Indulge me, if you will, in a quick “Old Fart” story. When I got my first aerospace industry assignment, I was a highly experienced robotic application engineer with extensive experience in automotive industry production. I could honestly claim that I knew what I was doing.
I had no idea what I didn’t know. (The “unknown unknowns,” to steal a phrase.)
In automotive, repeatability is everything. The industry has evolved its production practices over decades to play to the strengths of the robots they use, and avoid the weaknesses. But aerospace runs on accuracy and has no such historical relationship with robotics.
Robots are very good at doing the same thing the same way, every time, basically forever. Even if they’re doing it wrong, they’ll do it wrong the same way every time. This means that, historically, robot programming has consisted of tweaking programmed positions over multiple test runs until the robot arrives at the correct point in space. The position the robot thinks it’s at may not agree with the blueprints, but as long as the weld is in the right spot, who cares?

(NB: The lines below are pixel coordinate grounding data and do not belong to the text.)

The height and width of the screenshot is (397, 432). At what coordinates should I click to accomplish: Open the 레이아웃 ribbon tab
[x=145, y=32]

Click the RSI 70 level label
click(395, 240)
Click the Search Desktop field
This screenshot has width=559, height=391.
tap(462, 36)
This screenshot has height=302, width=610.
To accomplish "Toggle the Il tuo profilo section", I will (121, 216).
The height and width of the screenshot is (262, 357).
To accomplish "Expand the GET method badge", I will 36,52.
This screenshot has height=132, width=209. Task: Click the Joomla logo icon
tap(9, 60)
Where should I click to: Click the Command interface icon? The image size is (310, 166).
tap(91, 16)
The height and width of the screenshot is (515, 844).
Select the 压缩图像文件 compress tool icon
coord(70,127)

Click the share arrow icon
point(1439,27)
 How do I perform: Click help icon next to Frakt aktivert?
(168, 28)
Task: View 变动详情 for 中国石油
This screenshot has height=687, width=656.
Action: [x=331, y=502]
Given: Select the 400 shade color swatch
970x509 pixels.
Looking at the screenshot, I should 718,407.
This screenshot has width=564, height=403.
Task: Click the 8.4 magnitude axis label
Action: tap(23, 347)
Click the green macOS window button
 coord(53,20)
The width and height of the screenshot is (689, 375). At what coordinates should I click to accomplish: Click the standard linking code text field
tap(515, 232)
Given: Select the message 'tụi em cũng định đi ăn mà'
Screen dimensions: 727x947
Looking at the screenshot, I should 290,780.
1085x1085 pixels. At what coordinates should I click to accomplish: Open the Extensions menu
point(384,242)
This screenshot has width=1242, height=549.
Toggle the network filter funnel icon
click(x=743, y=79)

More recently, there has been a strong push to generate robot programs “offline,” meaning to use a simulation to create your programs, download them to the robots, and just hit GO. There are no messy, prolonged try-fail cycles in the production facility.This push is strongest from non-traditional customers who are new to using industrial robots in their production, with aerospace being a particularly strong example. It was in my first foray into aerospace, using robots made for automotive use cases, where the critical major differences between accuracy and repeatability in industrial robots first became a real issue for me (as opposed to a theoretical issue). And the waters were much, much deeper than I ever imagined.
I’ve tried to pass along some general lessons learned (the hard way) over the course of several robotic projects that required accuracy approaching, or in some cases beating, the robot’s inherent repeatability.